Sunday, October 01, 2006

i know this is a bit late, but...


hey friends

just watched 'gangs of new york' for the first time in nearly four years.

scorsese's film, at its best, is about how violence begets violence, those who live by the sword etc...

but i'm confused by the very last image of the movie. he ends with a montage of overlapping images of new york's development over the past hundred and fifty years. but he stops short of showing the skyline as it looks now - so the twin towers are right there, centre screen, intact...this strikes me as more than a little surprising, and incongruous given the film that had led up to this point - scorsese has said that he didn't show the empty skyline because 'i wanted to make a film about the people who built the city, not those who tried to destroy it'. this point has some logic, but it does seem to me that the film would have been far more powerful had it ended more truthfully - the danger with the ending as it stands is that it may be read as a triumphalist eradication of the violent past, rather than an indictment of the fact that we have not changed our values that much since gangs beat each other to death in the streets for control of a city.

any thoughts?

7 comments:

Anonymous said...

Interestingly enough, we just watched Gangs of New York in the sociology class that I'm taking for fun: Diversity & Inequality in the United States. We watched the film through the lens of race, gender and class identity. My professor's take on that last scene was that by showing the Twin Towers (and since this was so close on the heels of 9/11, viewers would be acutely aware of what had happened to them), Scorsese was trying to say that not all that much had changed in 100+ years. Just another perspective...

Suzanna said...

I wonder if Scorsese would say something different now. In the months right after the attack, we were in a flurry of Patriotism which meant rather than a universal condemnation against murderous acts, we saw it more as an act of War.
The tides have turned these days, it seems to me, as we see that there is no collective nation to really fight against.

— PROBLEM TO WORK ON —
Reproduce the blog post about the ending of "Gangs of New York," along with its comments, word for word.

— COLLECTED DATA —

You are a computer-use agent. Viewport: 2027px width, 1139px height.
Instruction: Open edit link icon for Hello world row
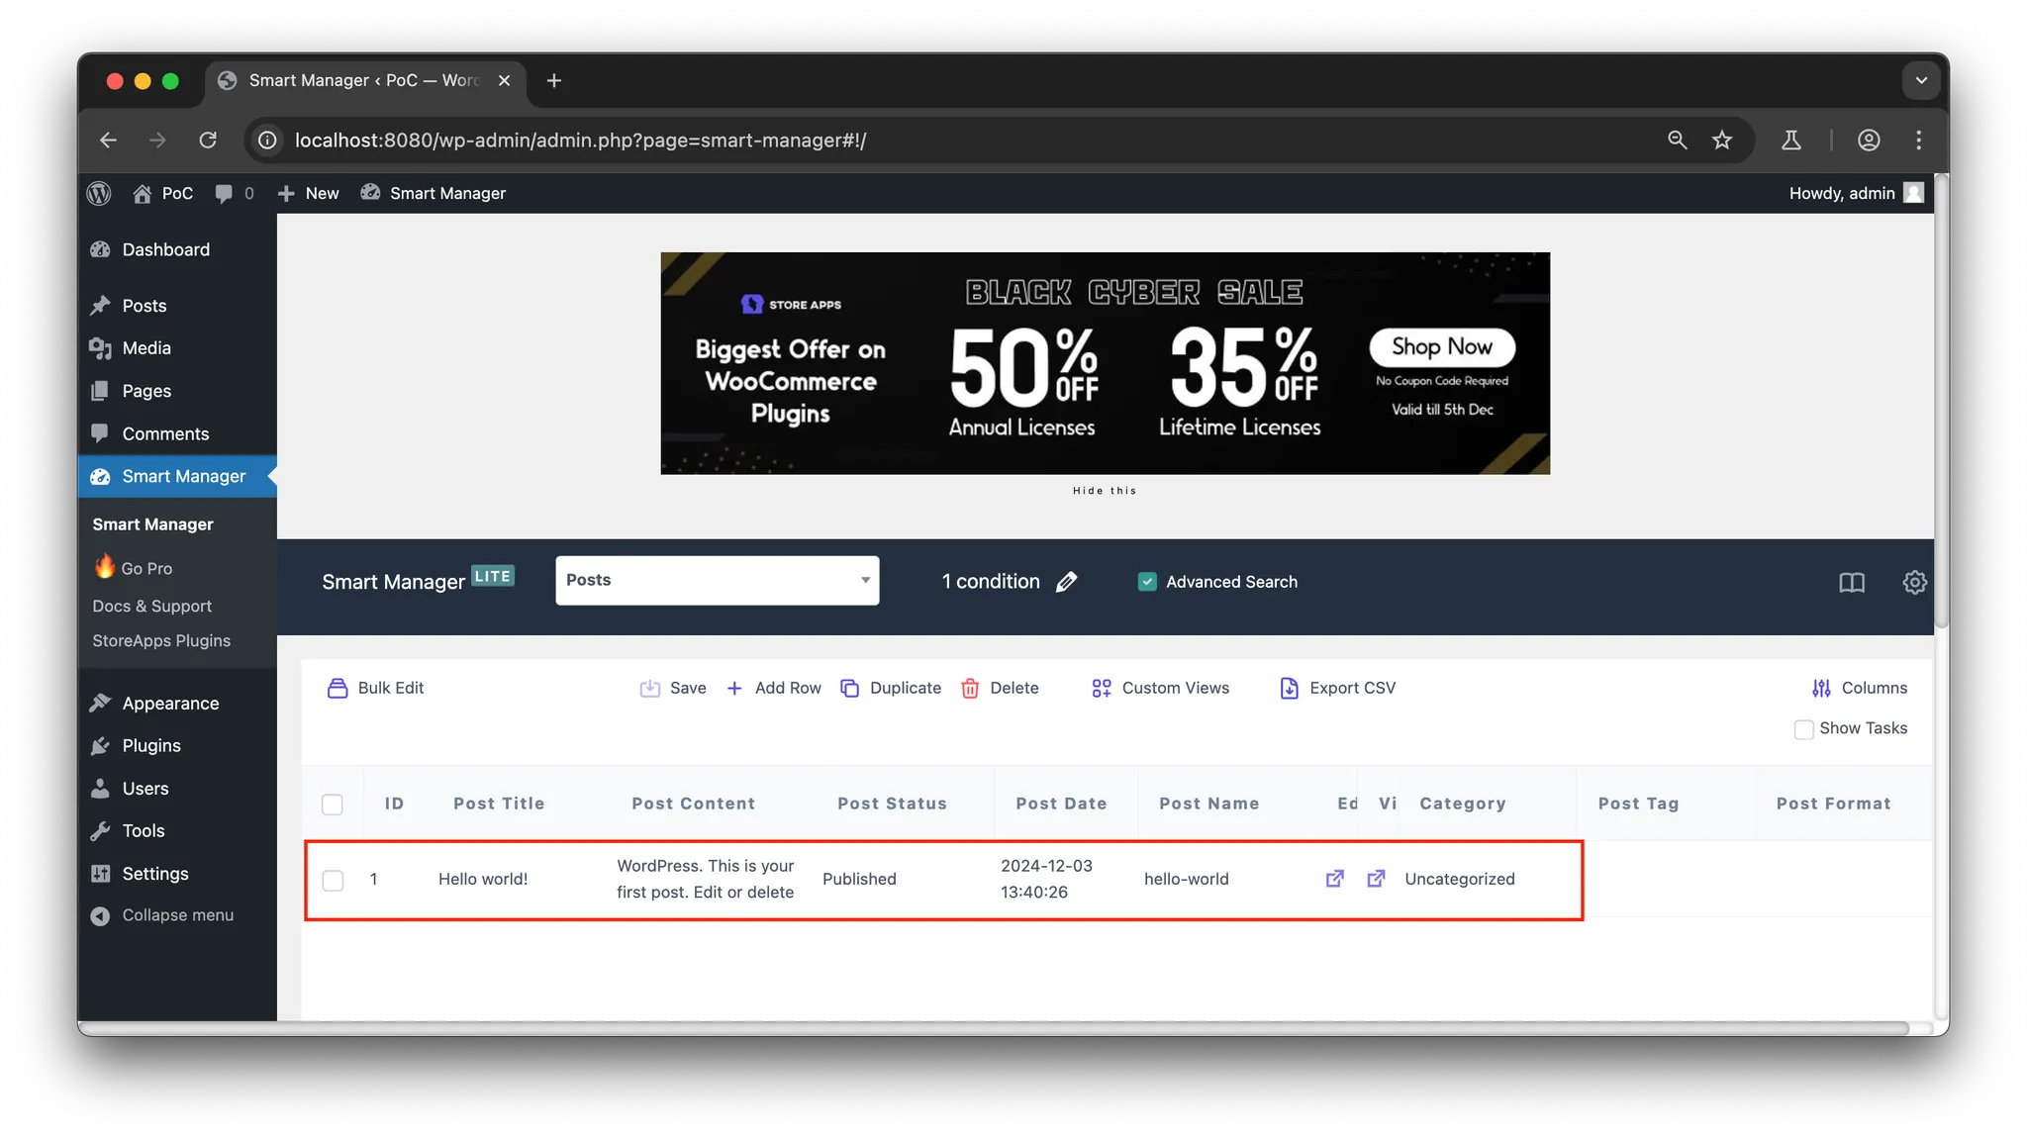tap(1334, 879)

— ANSWER TO THIS TASK —
Sunday, October 01, 2006

i know this is a bit late, but...


hey friends

just watched 'gangs of new york' for the first time in nearly four years.

scorsese's film, at its best, is about how violence begets violence, those who live by the sword etc...

but i'm confused by the very last image of the movie. he ends with a montage of overlapping images of new york's development over the past hundred and fifty years. but he stops short of showing the skyline as it looks now - so the twin towers are right there, centre screen, intact...this strikes me as more than a little surprising, and incongruous given the film that had led up to this point - scorsese has said that he didn't show the empty skyline because 'i wanted to make a film about the people who built the city, not those who tried to destroy it'. this point has some logic, but it does seem to me that the film would have been far more powerful had it ended more truthfully - the danger with the ending as it stands is that it may be read as a triumphalist eradication of the violent past, rather than an indictment of the fact that we have not changed our values that much since gangs beat each other to death in the streets for control of a city.

any thoughts?

7 comments:

Anonymous said...

Interestingly enough, we just watched Gangs of New York in the sociology class that I'm taking for fun: Diversity & Inequality in the United States. We watched the film through the lens of race, gender and class identity. My professor's take on that last scene was that by showing the Twin Towers (and since this was so close on the heels of 9/11, viewers would be acutely aware of what had happened to them), Scorsese was trying to say that not all that much had changed in 100+ years. Just another perspective...

Suzanna said...

I wonder if Scorsese would say something different now. In the months right after the attack, we were in a flurry of Patriotism which meant rather than a universal condemnation against murderous acts, we saw it more as an act of War.
The tides have turned these days, it seems to me, as we see that there is no collective nation to really fight against.